• [Exercise passage]:
◆ ◆ ◆ ◆

From: Thomas Güttler   Sent: Monday, November 28, 2016 6:28 AM

...I have 2.3TBytes of files. File count is 17M

Since we already store our structured data in postgres, I think about storing the files in PostgreSQL, too.

Is it feasible to store file in PostgreSQL?

-------

I am doing something similar, but in reverse.  The legacy mysql databases I’m converting into a modern Postgres data model, have very large genomic strings stored in 3 separate columns.  Out of the 25 TB of legacy data storage (in 800 dbs across 4 servers, about 22b rows), those 3 columns consume 90% of the total space, and they are just used for reference, never used in searches or calculations.  They range from 1k to several MB.

 

Since I am collapsing all 800 dbs into a single PG db, being very smart about storage was critical.  Since we’re also migrating everything to AWS, we’re placing those 3 strings (per row) into a single json document and storing the document in S3 bins, with the pointer to the file being the globally unique PK for the row…super simple.  The app tier knows to fetch the data from the db and large string json from the S3 bins.  The retrieval time is surprisingly fast, this is all real time web app stuff.

 

This is a model that could work for anyone dealing with large objects (text or binary).  The nice part is, the original 25TB of data storage drops to 5TB – a much more manageable number, allowing for significant growth, which is on the horizon.

◆ ◆ ◆ ◆

• [Dataset entries]:
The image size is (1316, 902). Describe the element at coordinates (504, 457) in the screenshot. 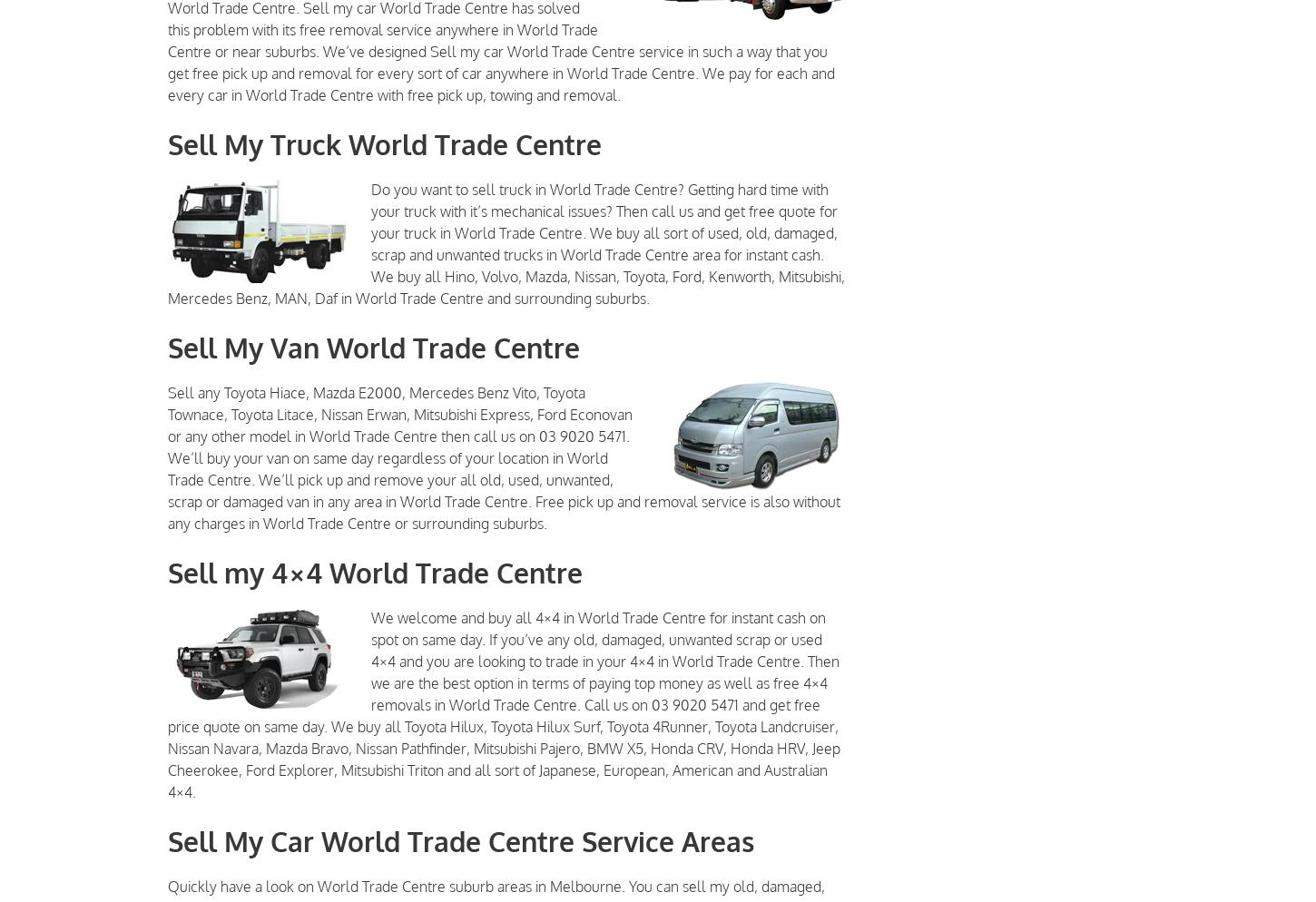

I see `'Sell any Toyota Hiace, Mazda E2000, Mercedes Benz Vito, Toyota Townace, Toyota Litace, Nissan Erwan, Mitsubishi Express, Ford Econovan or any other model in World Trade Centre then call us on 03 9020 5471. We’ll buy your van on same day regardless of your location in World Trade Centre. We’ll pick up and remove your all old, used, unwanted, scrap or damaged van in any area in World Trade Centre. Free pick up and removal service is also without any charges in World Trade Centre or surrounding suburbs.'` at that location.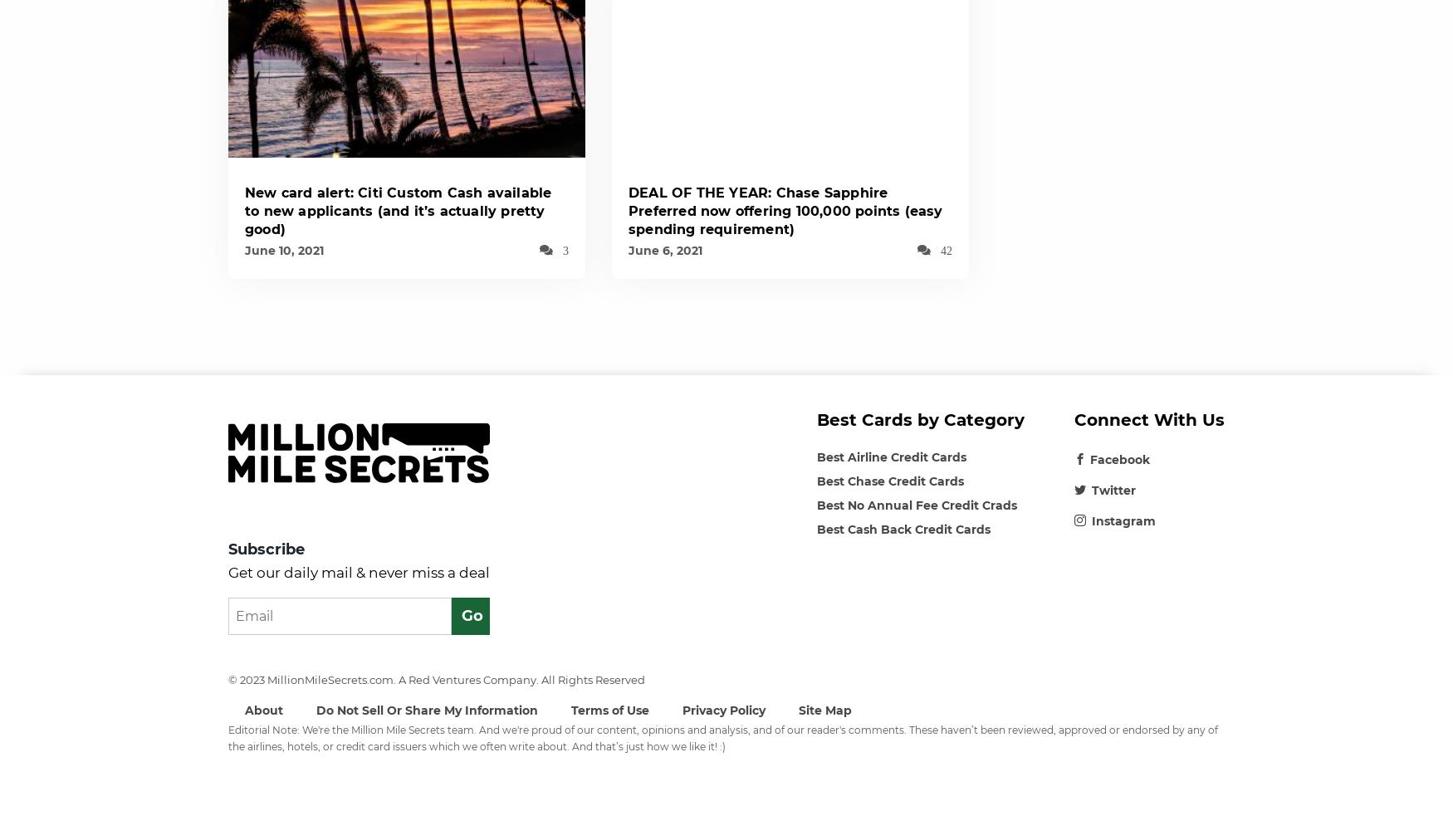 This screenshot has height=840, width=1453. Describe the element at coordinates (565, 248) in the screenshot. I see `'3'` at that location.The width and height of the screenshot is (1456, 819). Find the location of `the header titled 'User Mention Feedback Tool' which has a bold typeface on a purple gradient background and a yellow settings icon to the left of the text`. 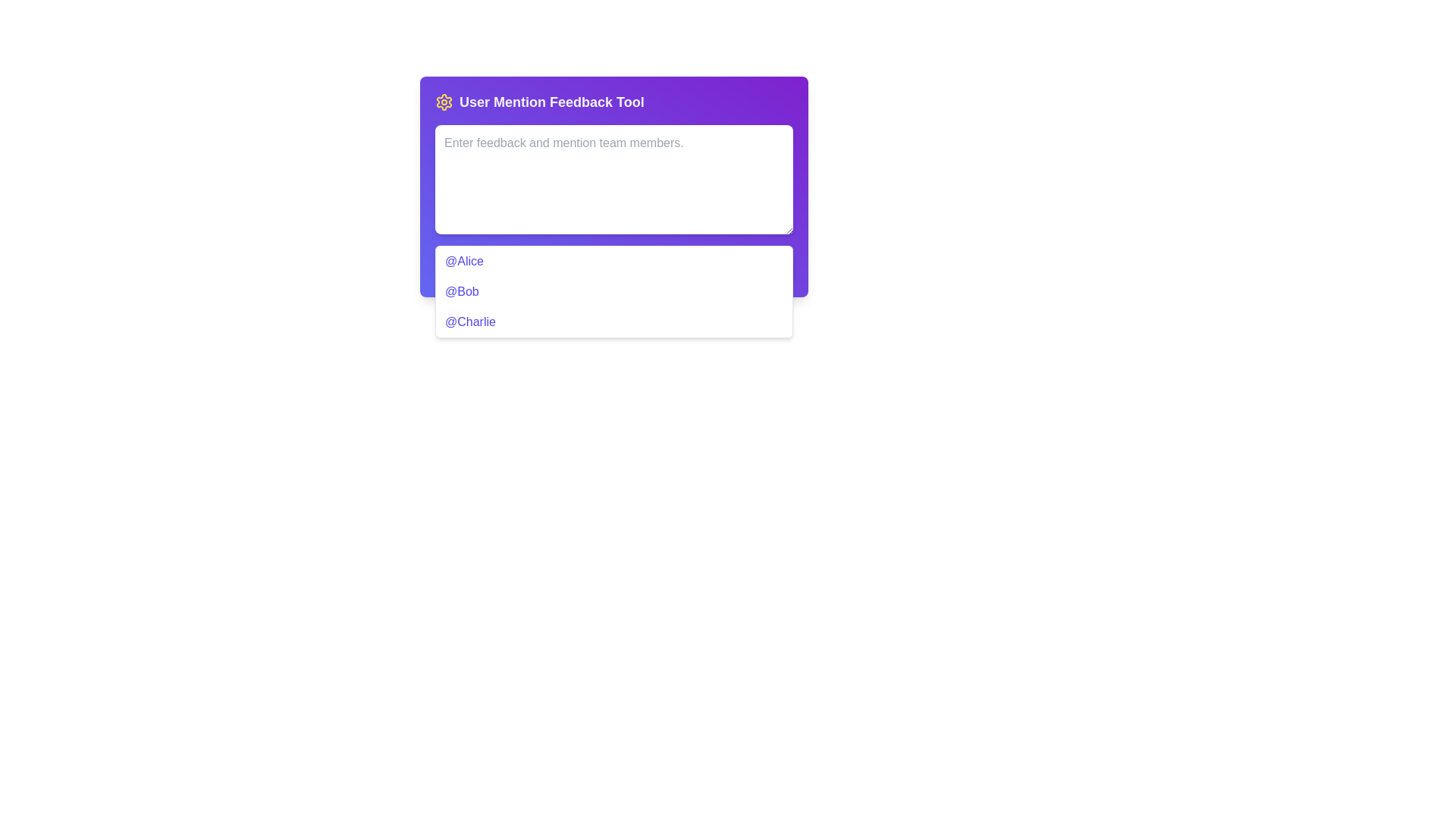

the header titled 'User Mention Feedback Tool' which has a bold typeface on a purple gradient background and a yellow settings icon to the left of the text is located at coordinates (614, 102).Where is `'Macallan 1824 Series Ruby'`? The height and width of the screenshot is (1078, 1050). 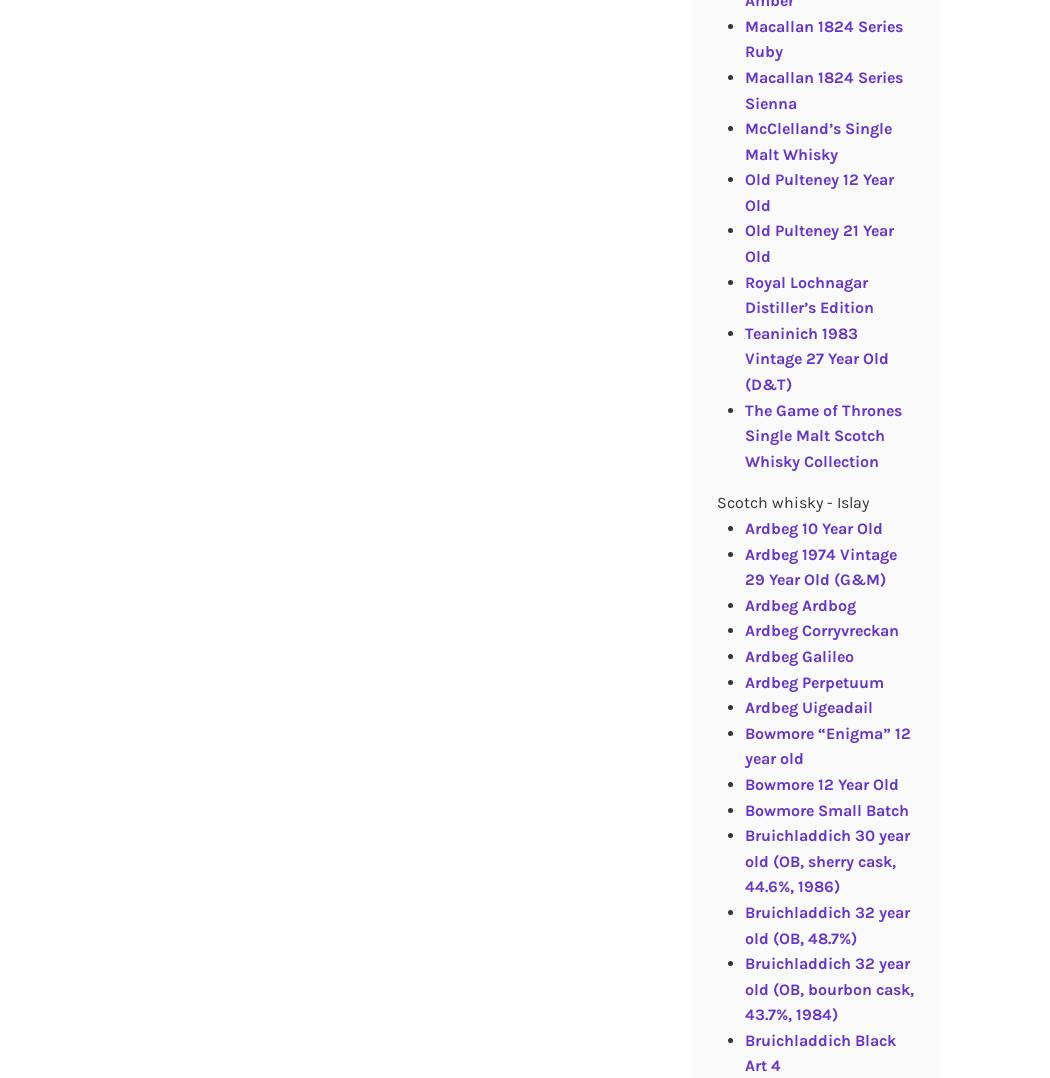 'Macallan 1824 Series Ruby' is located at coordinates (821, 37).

◆ ◆ ◆ ◆

• [Goal of the exercise]:
In the email exchange about storing files in PostgreSQL, why did the reply say that being very smart about storage was critical? Answer in one to three sentences.

• [Result of the task]:
Being very smart about storage was critical because all 800 legacy databases were being collapsed into a single PostgreSQL database.